The conference report, which Congress is expected to pass before it recesses, was hailed by trade organizations for both big banks and savings institutions. The Reagan administration issued its qualified support, while small bankers remained steadfast in their opposition.
The negotiators adopted most provisions of the Senate version of two similar bills. While the House had voted to prop up all savings institutions until interest rates subside, the Senate -- on the recommendation of federal regulators -- decided on partial assistance.
In a key compromise, conferees agreed to sweeten provisions giving aid to troubled savings and loans and mutual savings banks, based on a sliding scale. The bill does not give government cash to troubled institutions, but allows them to swap their own promisory notes for more valuable government IOUs.

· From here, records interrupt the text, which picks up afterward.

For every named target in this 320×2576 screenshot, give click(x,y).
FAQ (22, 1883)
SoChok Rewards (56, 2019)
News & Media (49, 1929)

Those with net worth of less than 3 percent of their insured liabilities would be eligible to receive assistance equal to half their losses in the previous six months. The aid increases to 60 percent of the semiannual loss for institutions with a net-worth ratio of less than 2 percent and jumps to 70 percent when the net worth dips below 1 percent.
U.S. League of Savings Association representative William B. O'Connell said this more liberal policy would qualify 400 more S&Ls for assistance. By making more institutions eligible, the bill would drastically reduce the number of forced mergers of savings associations.
Another provision would forbid federal regulators from forcing the merger of S&Ls that have 1/2 of 1 percent net worth left.
In addition to short-term aid, thrifts would receive many new powers. The most important -- and most controversial -- is the authority to make commercial loans. The conferees said thrifts can put 10 percent of assets in commercial loans, but added flexibility. Thrifts could have 40 percent of their assets in nonresidential mortgage loans and 30 percent in consumer loans.
The Independent Bankers Association of America, representing smaller commercial banks, denounced the bill as virtually turning savings associations into banks. This bill, together with Federal Reserve approval this week of Citicorp's acquisition of an S&L, represents "a dangerous restructuring of financial institutions," according to IBAA.
Both commercial banks and savings institutions won the right to offer insured market-rate accounts with a low minimum deposit to compete with money-market mutual funds. The American Bankers Association called this provision "a great victory for the public."
The bankers were also happy about the elimination by 1984 of the quarter-point difference between the interest rate paid on certain savings deposits in banks and savings associations.
Treasury Secretary Donald T. Regan urged passage of the bill despite disagreement with some provisions for bank holding companies.